§ Requirements:
Update the lines starting at the one containing "Viewport: 756px width, 316px height." and ending at the one containing "Looking at the screenshot, I should pos(75,209).", replacing "How do I perform:" with "How can I do:" and leaving everything else unchanged. Return only those lines.

§ §

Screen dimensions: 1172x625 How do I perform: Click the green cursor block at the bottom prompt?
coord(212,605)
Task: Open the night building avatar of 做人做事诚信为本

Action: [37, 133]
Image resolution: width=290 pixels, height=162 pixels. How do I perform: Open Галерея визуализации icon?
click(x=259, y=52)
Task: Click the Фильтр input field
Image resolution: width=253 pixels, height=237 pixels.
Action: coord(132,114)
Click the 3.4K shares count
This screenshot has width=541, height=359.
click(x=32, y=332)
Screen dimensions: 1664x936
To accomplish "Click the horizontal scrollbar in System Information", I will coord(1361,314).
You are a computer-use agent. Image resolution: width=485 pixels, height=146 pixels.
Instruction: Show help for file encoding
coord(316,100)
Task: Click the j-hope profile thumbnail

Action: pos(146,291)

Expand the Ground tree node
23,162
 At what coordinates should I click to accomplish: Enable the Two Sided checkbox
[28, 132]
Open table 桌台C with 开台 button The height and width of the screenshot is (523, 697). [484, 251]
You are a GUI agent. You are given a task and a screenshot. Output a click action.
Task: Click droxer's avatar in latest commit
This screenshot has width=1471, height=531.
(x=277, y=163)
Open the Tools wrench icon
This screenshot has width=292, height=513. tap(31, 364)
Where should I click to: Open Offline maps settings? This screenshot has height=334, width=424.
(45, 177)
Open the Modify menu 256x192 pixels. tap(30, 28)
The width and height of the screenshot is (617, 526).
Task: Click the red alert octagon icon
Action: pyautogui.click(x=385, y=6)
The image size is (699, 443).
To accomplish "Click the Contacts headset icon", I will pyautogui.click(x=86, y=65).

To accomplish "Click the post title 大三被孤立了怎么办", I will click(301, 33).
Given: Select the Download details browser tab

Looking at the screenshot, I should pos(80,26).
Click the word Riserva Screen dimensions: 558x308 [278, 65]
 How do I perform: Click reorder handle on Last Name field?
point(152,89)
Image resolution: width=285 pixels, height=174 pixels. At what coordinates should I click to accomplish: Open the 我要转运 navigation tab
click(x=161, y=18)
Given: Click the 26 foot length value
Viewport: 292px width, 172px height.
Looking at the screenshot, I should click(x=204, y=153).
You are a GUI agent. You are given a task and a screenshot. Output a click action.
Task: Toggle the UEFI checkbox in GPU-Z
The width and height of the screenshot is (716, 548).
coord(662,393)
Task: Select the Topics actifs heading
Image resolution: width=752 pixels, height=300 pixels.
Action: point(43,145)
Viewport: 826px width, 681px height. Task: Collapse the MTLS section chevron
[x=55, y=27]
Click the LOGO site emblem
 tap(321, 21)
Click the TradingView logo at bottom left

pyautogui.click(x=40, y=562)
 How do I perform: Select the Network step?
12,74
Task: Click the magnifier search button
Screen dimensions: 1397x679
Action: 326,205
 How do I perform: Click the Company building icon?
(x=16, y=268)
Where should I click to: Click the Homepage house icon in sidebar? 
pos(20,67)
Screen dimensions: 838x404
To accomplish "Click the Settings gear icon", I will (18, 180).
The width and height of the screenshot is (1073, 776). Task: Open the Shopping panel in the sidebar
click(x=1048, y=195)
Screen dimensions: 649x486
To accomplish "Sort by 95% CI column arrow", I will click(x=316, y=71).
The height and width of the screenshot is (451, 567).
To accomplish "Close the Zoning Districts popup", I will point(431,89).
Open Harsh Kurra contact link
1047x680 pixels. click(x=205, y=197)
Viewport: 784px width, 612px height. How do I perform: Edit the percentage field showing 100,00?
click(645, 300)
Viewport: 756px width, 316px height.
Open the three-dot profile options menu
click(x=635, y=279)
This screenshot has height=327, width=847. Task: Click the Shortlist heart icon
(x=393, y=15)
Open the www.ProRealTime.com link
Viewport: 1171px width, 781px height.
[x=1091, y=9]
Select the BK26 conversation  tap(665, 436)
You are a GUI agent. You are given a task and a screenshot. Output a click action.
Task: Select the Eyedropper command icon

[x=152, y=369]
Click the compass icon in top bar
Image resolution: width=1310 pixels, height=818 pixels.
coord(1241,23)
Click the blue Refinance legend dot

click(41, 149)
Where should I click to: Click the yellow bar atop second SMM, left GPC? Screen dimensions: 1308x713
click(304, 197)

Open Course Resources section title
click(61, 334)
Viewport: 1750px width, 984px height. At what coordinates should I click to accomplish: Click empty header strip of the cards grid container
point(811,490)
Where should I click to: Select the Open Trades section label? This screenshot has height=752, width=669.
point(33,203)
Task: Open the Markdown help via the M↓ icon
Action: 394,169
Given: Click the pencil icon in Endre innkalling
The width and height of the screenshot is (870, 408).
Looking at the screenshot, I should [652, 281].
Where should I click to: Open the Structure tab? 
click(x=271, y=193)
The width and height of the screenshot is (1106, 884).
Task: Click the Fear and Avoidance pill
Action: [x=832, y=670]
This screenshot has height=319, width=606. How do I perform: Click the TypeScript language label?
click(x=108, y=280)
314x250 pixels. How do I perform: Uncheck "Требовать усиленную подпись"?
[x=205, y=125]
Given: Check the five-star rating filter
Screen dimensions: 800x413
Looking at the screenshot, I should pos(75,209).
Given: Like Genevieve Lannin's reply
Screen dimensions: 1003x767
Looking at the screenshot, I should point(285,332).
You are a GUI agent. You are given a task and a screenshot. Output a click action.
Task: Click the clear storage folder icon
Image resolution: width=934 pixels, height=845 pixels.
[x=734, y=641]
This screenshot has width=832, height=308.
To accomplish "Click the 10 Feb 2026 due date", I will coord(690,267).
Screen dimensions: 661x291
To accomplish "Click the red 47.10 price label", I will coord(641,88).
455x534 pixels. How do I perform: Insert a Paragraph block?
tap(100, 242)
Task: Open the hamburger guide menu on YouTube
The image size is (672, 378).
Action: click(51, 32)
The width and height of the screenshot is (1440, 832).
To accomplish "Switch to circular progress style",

§ §

§ Solution to this exercise:
Viewport: 756px width, 316px height.
Open the three-dot profile options menu
click(x=635, y=279)
This screenshot has height=327, width=847. Task: Click the Shortlist heart icon
(x=393, y=15)
Open the www.ProRealTime.com link
Viewport: 1171px width, 781px height.
[x=1091, y=9]
Select the BK26 conversation  tap(665, 436)
You are a GUI agent. You are given a task and a screenshot. Output a click action.
Task: Select the Eyedropper command icon

[x=152, y=369]
Click the compass icon in top bar
Image resolution: width=1310 pixels, height=818 pixels.
coord(1241,23)
Click the blue Refinance legend dot

click(41, 149)
Where should I click to: Click the yellow bar atop second SMM, left GPC? Screen dimensions: 1308x713
click(304, 197)

Open Course Resources section title
click(61, 334)
Viewport: 1750px width, 984px height. At what coordinates should I click to accomplish: Click empty header strip of the cards grid container
point(811,490)
Where should I click to: Select the Open Trades section label? This screenshot has height=752, width=669.
point(33,203)
Task: Open the Markdown help via the M↓ icon
Action: 394,169
Given: Click the pencil icon in Endre innkalling
The width and height of the screenshot is (870, 408).
Looking at the screenshot, I should [652, 281].
Where should I click to: Open the Structure tab? 
click(x=271, y=193)
The width and height of the screenshot is (1106, 884).
Task: Click the Fear and Avoidance pill
Action: [x=832, y=670]
This screenshot has height=319, width=606. How can I do: Click the TypeScript language label?
click(x=108, y=280)
314x250 pixels. How can I do: Uncheck "Требовать усиленную подпись"?
[x=205, y=125]
Given: Check the five-star rating filter
Screen dimensions: 800x413
Looking at the screenshot, I should pos(75,209).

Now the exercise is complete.